January 16, 2017, 9:48 am
If your or someone you know loves collecting NBA jerseys, clutch your wallet tightly. It’s about to get a bit more pricey. Starting with the 2017-18 season, the league will no longer offer their replica jerseys in retail stores, instead shuttling them to their website or online retailer Fanatics. The Wall Street Journal has a more detailed write up of the league’s decision.
Jerseys typically come in one of three varieties. Replicas (selling for around $70) are the cheapest option, usually consist of different fabric than the on-court product and have screen-printed lettering instead of stitched names and numbers. Swingman jerseys (around $110), the mid-level option, tend to have more simplified stitching for names and numbers but are closer to the “real thing” than Replicas. Authentic jerseys ($300 or so) are as good as it gets, unless you plan on actually making the NBA anytime soon.
Given the nature of when and where people wear basketball jerseys, it makes sense that a majority of sales come from the Replica category, per “industry trackers.” That, plus increased player movement leads to more cautious purchasing- $300 is a lot to ask of someone for a shirt that won’t see a ton of use when the name on the back might leave town in the not-so-distant future.
That being said, there certainly are people who prefer to go for the “real thing” anyway, with the thought being that you might as well go for it if you’re already going to drop $100 on a jersey. Whether they, plus the customers who take the plunge at higher price points, can offset the lost Replica sales remains to be seen.

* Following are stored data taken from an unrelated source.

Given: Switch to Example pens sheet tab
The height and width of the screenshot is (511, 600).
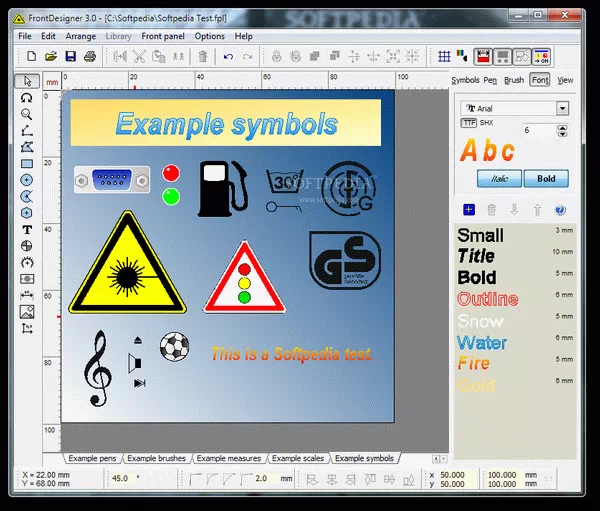Looking at the screenshot, I should click(92, 458).
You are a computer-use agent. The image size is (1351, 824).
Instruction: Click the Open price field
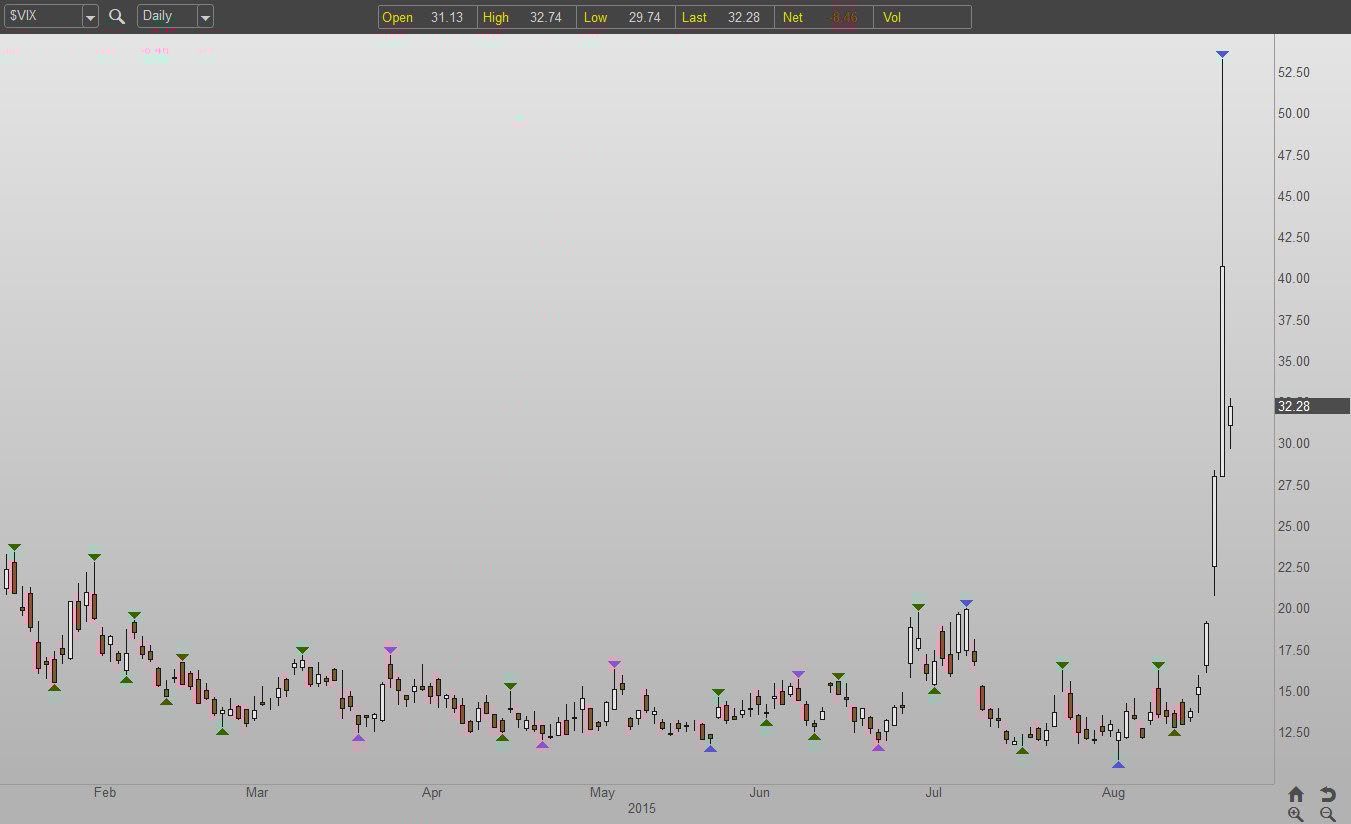tap(427, 17)
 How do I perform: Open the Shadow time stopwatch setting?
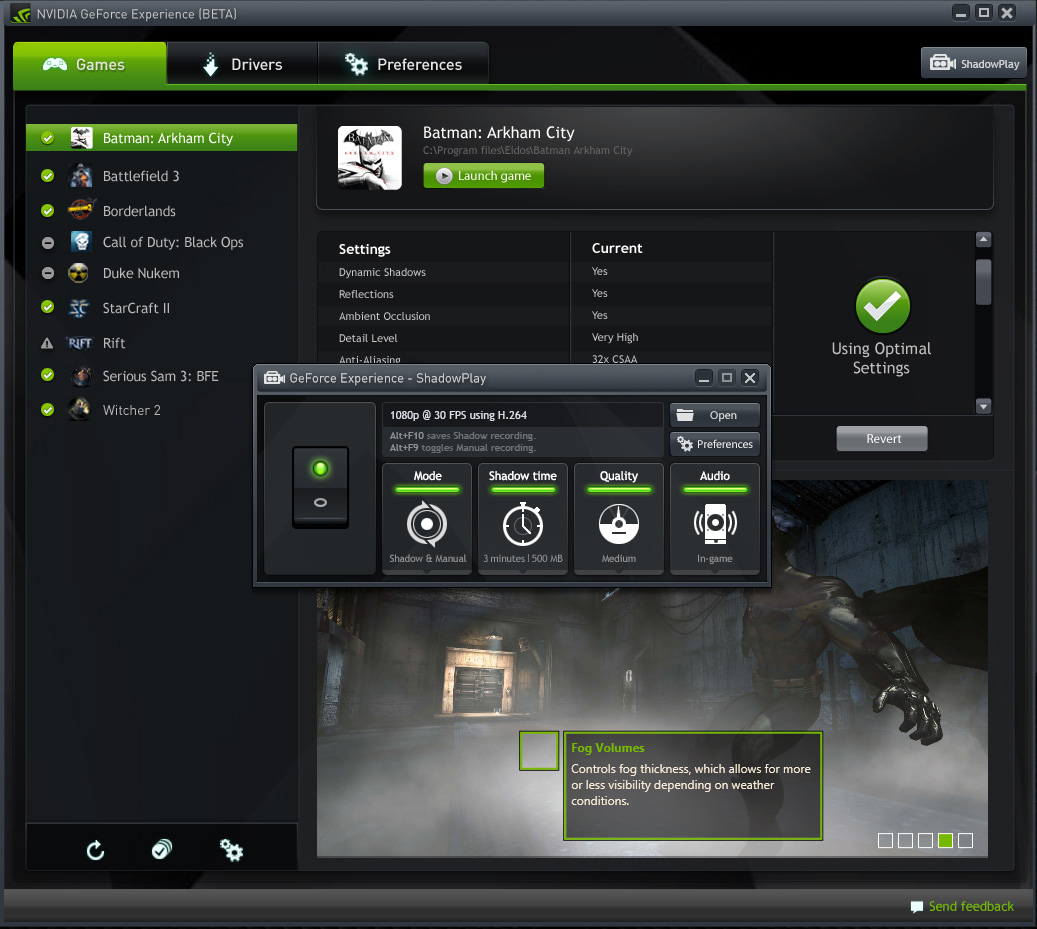(x=522, y=518)
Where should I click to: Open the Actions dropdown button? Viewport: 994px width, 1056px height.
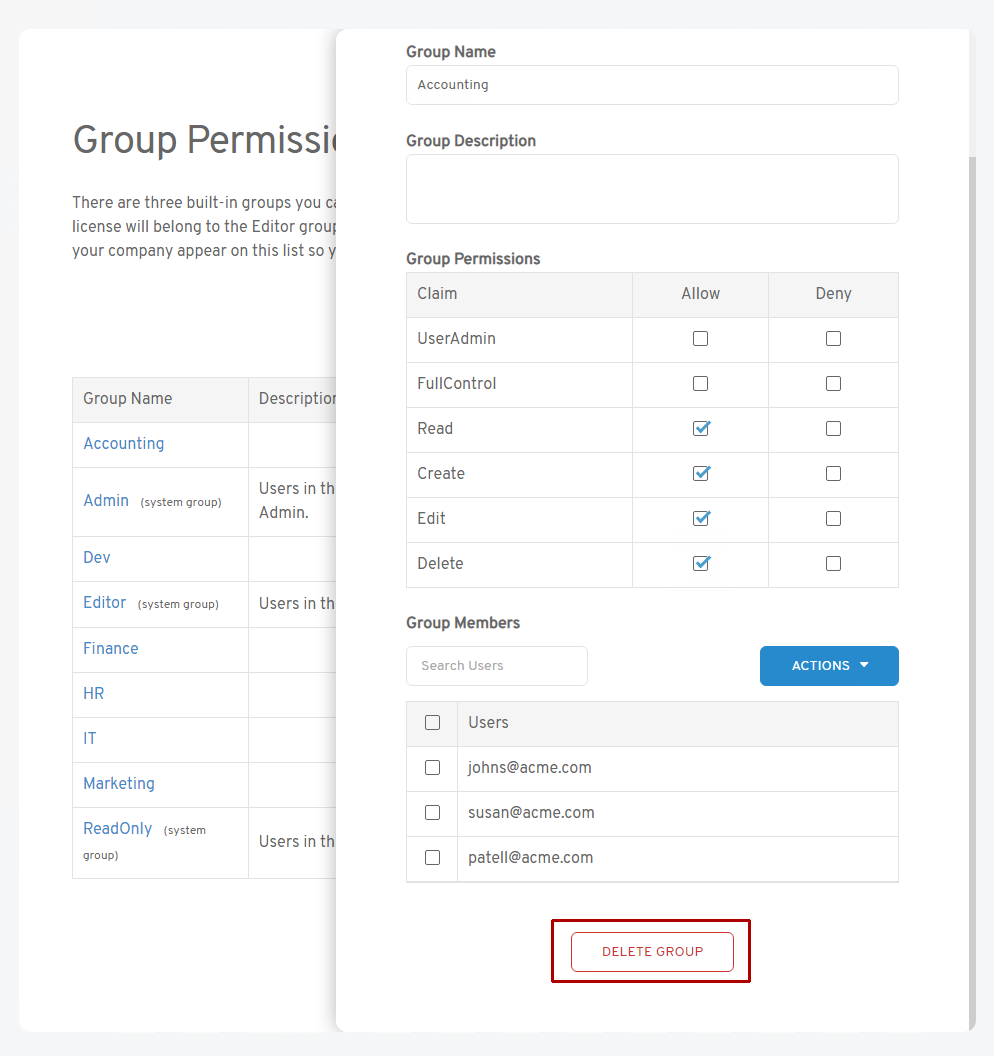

There are a few interesting notes in the article, namely that Swingman jerseys tend to sell the best and that the new distribution model will help ease the burden of rapidly shifting demand. To the first point, while I (as well as the industry trackers mentioned above) find that a little hard to believe, most of the jerseys I see on racks and shelves are of the Swingman variety. The sales data may be influenced by selection and scarcity, but that’s more a simple hypothesis than a fact of the matter. The second point makes quite a bit of sense, as it’ll allow fans to get their hands on jerseys faster, particularly if it’s a new player. Centralizing manufacturing and shipping will be faster and less costly than making and shipping stock out to individual stores.
In all, it’ll probably be a net positive for the NBA’s financials but a bit of a bummer for people who want to rep their favorite team or player at a decent price. In essence, Swingman jerseys will become the new Replicas. The cheapest option will still be available online, but you generally want to make it easy for prospective buyers to get their hands on merchandise. We’ll see how fans react.